Collected data entries
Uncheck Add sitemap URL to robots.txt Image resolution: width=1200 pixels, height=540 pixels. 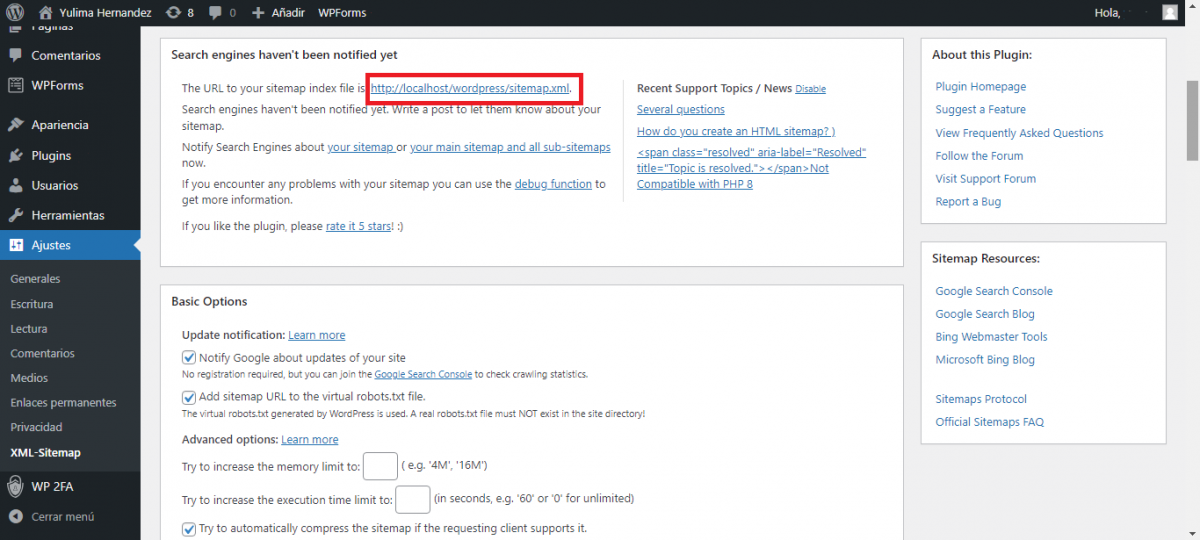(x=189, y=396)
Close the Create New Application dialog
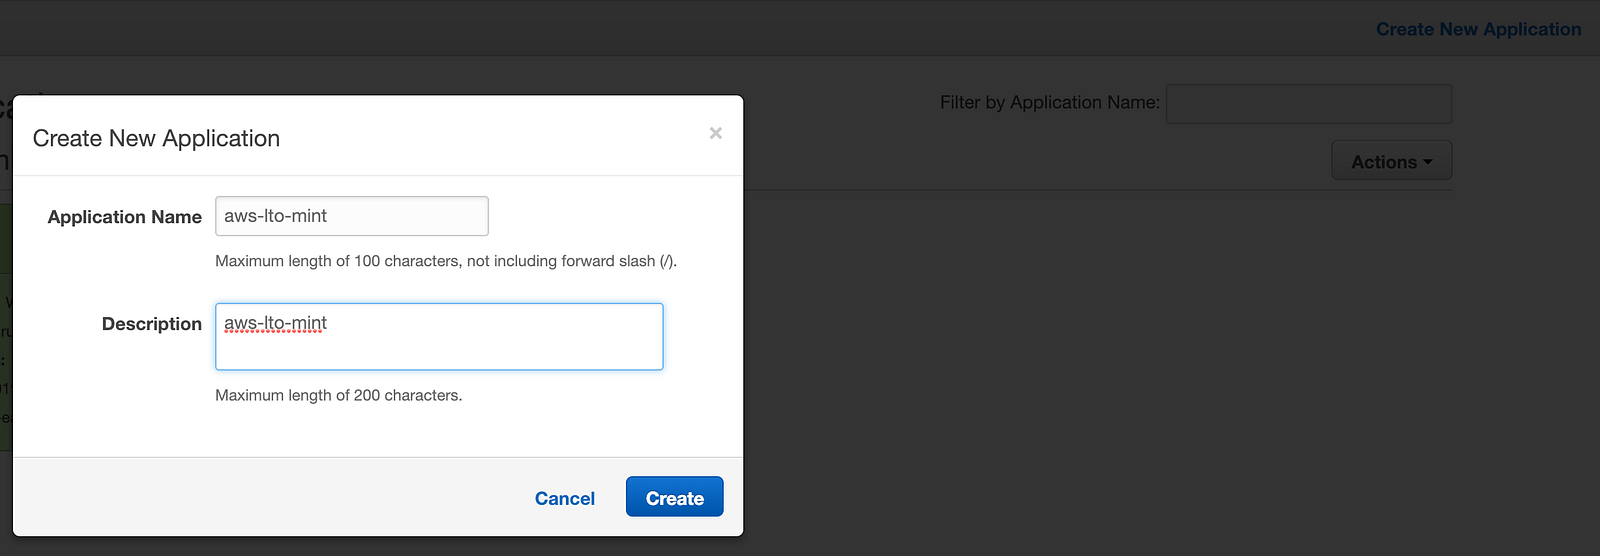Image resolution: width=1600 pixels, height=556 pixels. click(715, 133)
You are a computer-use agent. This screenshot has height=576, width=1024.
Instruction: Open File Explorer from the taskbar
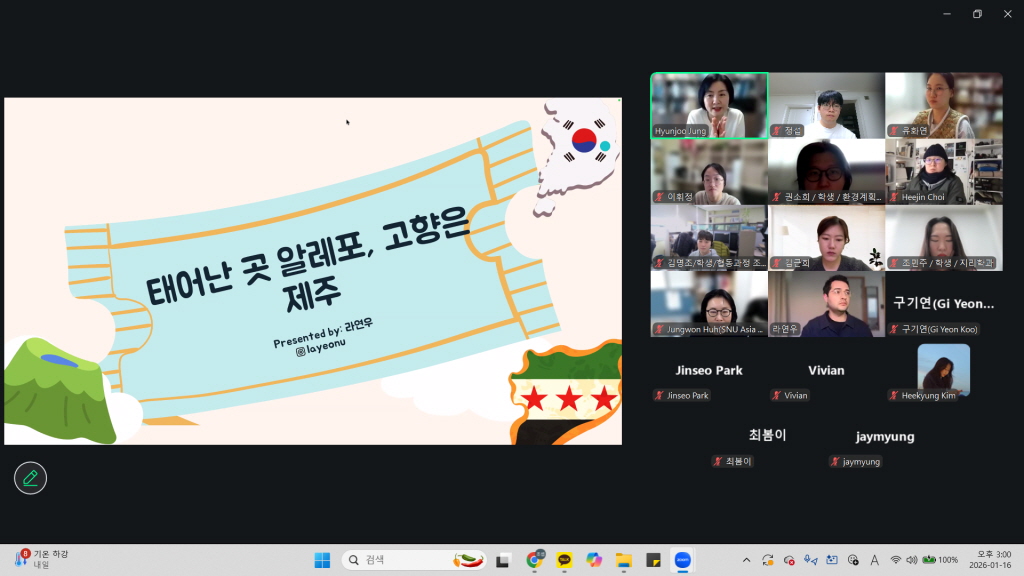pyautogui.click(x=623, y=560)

§ Task goal
Retype the lines exactly as they appear, beginning with the line that contains "Instruction: Open File" and ending with the final line of the entries, and omit the pictures.

§ Result
Instruction: Open File Explorer from the taskbar
pyautogui.click(x=623, y=560)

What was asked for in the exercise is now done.